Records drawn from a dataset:
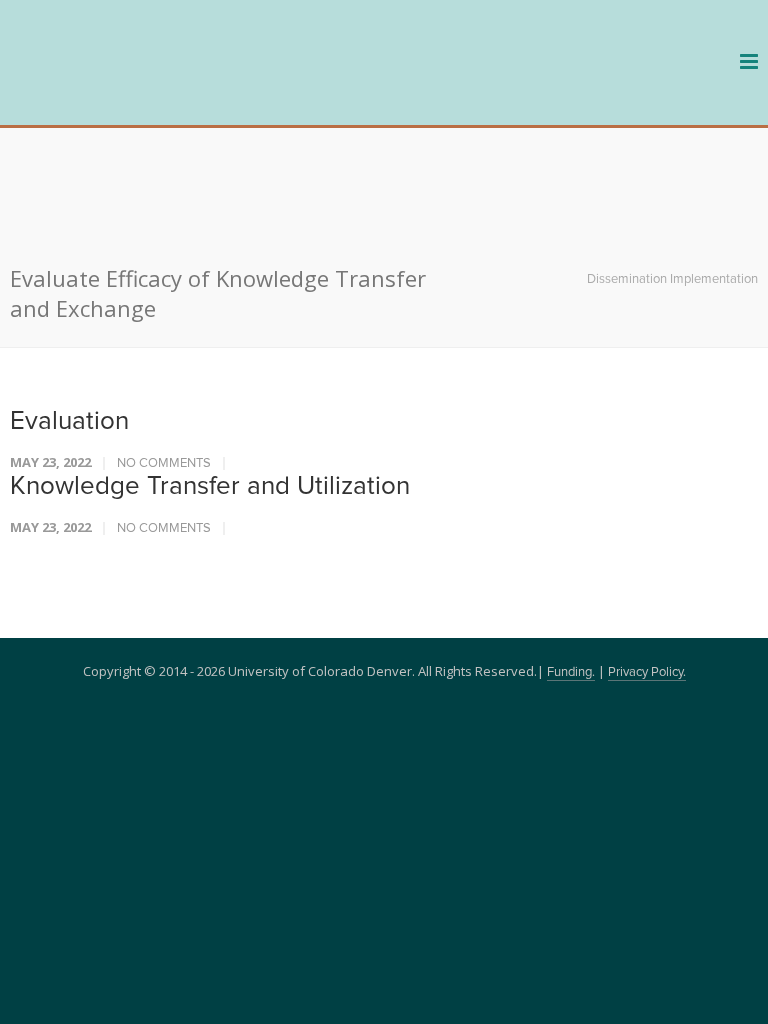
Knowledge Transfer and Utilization (210, 375)
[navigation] (130, 92)
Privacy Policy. (647, 561)
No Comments (164, 352)
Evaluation (69, 310)
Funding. (571, 561)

• _The task_
After locating the line with "[navigation] (130, 92)" in the records above, please set down that line and all later ones exactly, and no other line.

• _Solution for this task_
[navigation] (130, 92)
Privacy Policy. (647, 561)
No Comments (164, 352)
Evaluation (69, 310)
Funding. (571, 561)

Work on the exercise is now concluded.